Task brief
Return each line of the records that contains the word "pixels".

— begin —

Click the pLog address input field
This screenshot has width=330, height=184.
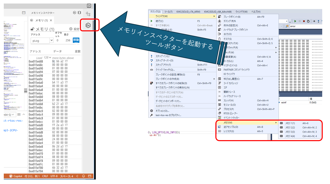coord(40,40)
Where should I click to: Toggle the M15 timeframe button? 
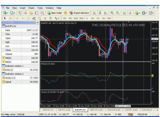click(x=76, y=18)
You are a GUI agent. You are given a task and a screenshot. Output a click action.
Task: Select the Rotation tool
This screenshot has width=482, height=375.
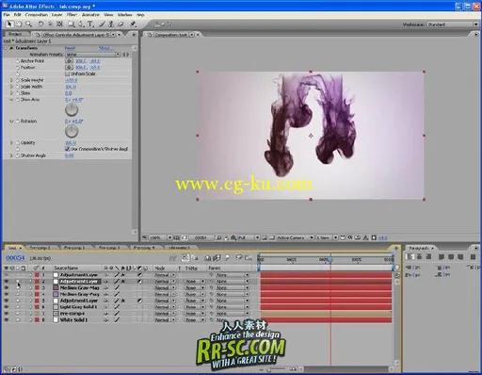coord(40,24)
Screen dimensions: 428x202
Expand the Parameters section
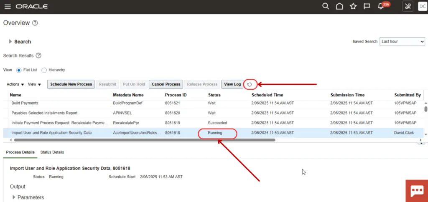coord(14,197)
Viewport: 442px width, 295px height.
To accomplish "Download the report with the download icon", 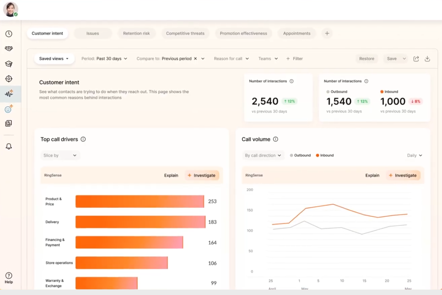I will coord(427,59).
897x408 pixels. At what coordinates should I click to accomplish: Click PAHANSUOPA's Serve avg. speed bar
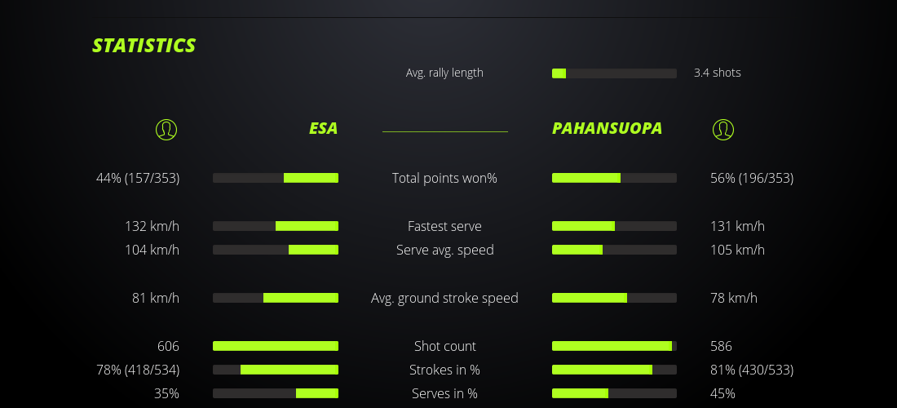[614, 250]
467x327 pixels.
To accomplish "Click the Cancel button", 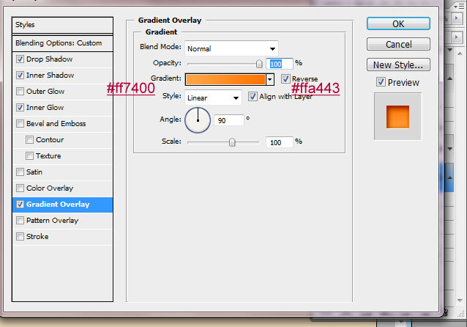I will [x=397, y=44].
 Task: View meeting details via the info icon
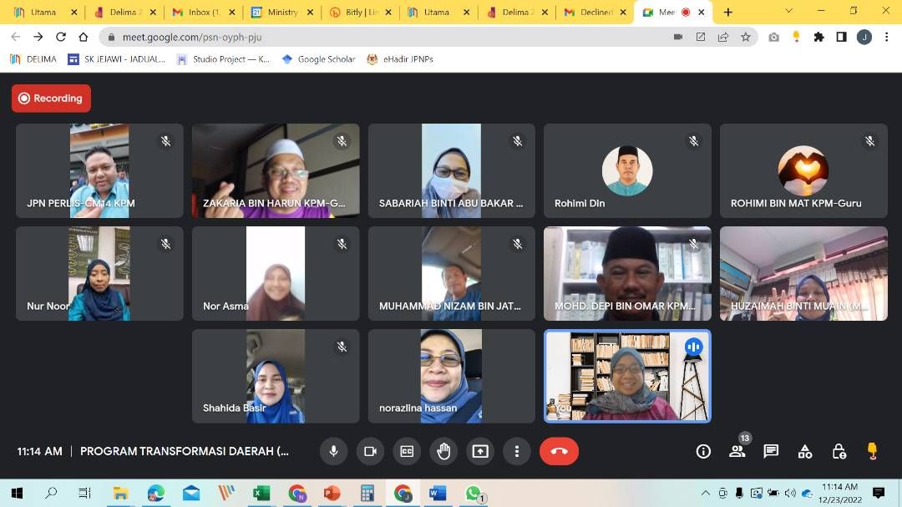[x=703, y=451]
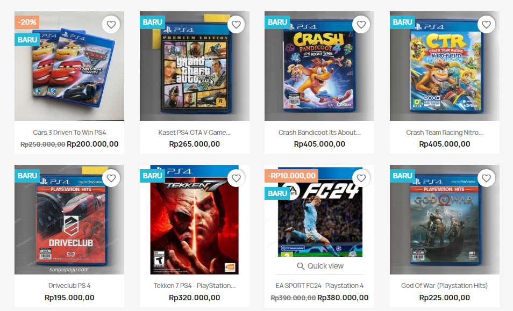The height and width of the screenshot is (311, 513).
Task: Open God Of War (Playstation Hits) title
Action: coord(445,286)
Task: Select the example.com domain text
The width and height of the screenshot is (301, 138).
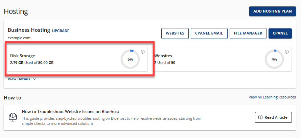Action: 19,38
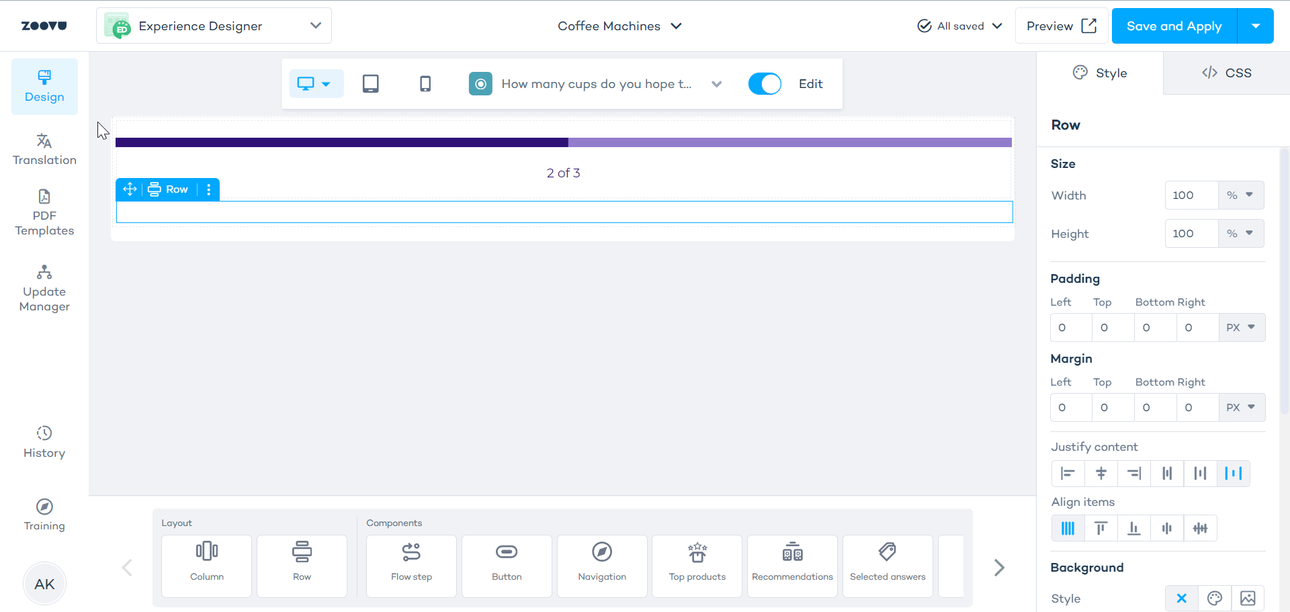Open the Update Manager
This screenshot has width=1290, height=612.
44,289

— end —

Reply
897x408 pixels. At what coordinates should I click to accomplish: Click PAHANSUOPA's Serve avg. speed bar
467x327 pixels.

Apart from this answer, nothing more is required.